Потом бежали туда, где продавалась живность. Для нас это было своеобразным зоопарком. Здесь мы могли погладить кролика, козленка, барашка и поиграть с ними. В гуле человеческих голосов слышалось ржание лошадей, мычание коров, визги поросят, гогот гусей, блеянье коз и крики петухов. Это была незабываемая симфония воскресной ярмарки. К двум часам дня площадь покидал последний торговец и туда, как саранча, набегала детвора собирать «трофеи» — упавшие на землю разные фрукты и овощи. Фрукты тут же съедались, а овощи прятались за пазуху. Сено и солому собирали те, у кого на подворьях была живность. Дворнику после нашего набега делать было уже нечего. После этого площадь превращалась в место забав местной ребятни. В этот день мы играли в прятки. Я побежала прятаться в густые высокие лопухи. Прыгнув туда, я почувствовала, что проваливаюсь в какую-то жижу. Схватившись руками за стебли лопухов, попыталась вылезти, но не тут-то было, меня продолжало засасывать, и я в ужасе стала кричать и звать на помощь.

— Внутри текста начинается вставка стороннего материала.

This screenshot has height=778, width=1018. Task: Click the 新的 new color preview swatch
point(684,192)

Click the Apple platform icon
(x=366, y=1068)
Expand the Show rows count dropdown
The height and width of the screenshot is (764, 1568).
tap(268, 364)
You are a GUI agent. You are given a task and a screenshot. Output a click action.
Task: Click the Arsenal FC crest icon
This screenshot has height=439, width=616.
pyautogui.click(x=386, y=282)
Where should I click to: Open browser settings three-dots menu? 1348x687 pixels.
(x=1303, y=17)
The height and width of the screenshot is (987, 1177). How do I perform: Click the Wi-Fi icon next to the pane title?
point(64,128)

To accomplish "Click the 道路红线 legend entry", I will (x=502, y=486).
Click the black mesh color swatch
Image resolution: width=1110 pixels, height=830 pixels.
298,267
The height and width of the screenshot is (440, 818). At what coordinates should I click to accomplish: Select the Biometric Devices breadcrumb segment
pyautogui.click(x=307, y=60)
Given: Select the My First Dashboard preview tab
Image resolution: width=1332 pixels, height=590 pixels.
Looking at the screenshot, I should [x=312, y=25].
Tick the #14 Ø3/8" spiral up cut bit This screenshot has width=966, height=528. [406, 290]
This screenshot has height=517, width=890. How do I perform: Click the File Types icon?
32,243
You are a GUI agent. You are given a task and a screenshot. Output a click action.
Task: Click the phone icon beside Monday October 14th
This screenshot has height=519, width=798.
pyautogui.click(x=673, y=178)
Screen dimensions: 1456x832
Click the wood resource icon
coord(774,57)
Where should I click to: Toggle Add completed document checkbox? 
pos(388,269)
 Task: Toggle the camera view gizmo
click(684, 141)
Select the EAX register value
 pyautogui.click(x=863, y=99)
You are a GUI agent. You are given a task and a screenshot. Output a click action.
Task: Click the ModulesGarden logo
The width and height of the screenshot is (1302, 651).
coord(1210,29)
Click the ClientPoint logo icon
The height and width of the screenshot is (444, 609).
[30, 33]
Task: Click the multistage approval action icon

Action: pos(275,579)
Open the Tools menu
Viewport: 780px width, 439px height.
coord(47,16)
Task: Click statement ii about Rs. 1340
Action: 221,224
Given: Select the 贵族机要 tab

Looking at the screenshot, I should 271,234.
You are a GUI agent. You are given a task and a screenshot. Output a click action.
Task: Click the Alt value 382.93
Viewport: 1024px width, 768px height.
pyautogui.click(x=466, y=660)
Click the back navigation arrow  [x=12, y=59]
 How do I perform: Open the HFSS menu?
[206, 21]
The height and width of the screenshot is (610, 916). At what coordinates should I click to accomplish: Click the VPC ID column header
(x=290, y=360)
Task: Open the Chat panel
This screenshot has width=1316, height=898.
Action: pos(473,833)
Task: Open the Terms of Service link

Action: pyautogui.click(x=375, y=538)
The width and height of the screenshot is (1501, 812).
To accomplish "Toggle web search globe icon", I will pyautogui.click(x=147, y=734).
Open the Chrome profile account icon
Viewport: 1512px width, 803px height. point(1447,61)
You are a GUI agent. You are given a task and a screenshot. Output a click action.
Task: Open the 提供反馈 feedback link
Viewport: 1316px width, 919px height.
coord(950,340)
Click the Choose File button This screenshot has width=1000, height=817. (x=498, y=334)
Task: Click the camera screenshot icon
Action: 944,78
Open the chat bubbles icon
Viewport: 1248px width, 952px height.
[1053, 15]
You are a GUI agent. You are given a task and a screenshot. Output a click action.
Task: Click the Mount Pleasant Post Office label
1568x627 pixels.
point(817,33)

Прибежали дети, но увидели только мои руки, судорожно вцепившиеся в толстые стебли. Меня дружно вытащили на траву и отшатнулись: я была по плечи покрыта содержимым выгребной ямы, от меня исходил неприятный запах, и дети в испуге разбежались. Поднявшись, я оглядела себя и, ужаснувшись, потеряла дар речи. Пришлось бежать домой глухими переулками и огородами. Даже собаки разбегались от меня прочь. Вбежав с огорода во двор, я увидела маму, которая чистила на крылечке картошку. Я уже не плакала, а всхлипывала и не могла произнести ни слова. Увидев меня, мама выронила из рук нож и картошку, но, очевидно, все поняв, приказала мне не двигаться. Спокойно набрала из бочки дождевой воды, нагретой за день, и стала обливать меня теплой водой. Под струями воды стали исчезать мой страх и отчаяние, а мама, обливая меня, приговаривала: «Не каждому дано вот так искупаться. Это хорошая примета — значит, вырастешь красивой, будешь богатой и счастливой».

Сняв с меня платьице, усадила в корыто с розовой от марганца водой и стала мыть земляничным мылом. Она ни о чем не спрашивала, а все приговаривала, что я буду в жизни счастлива и богата.

Прошло полвека. Не могу пожаловаться на отсутствие красоты и счастья, но материального богатства не имею. Зато богата на любовь и верных друзей. Может быть, о таком богатстве и говорила моя мама.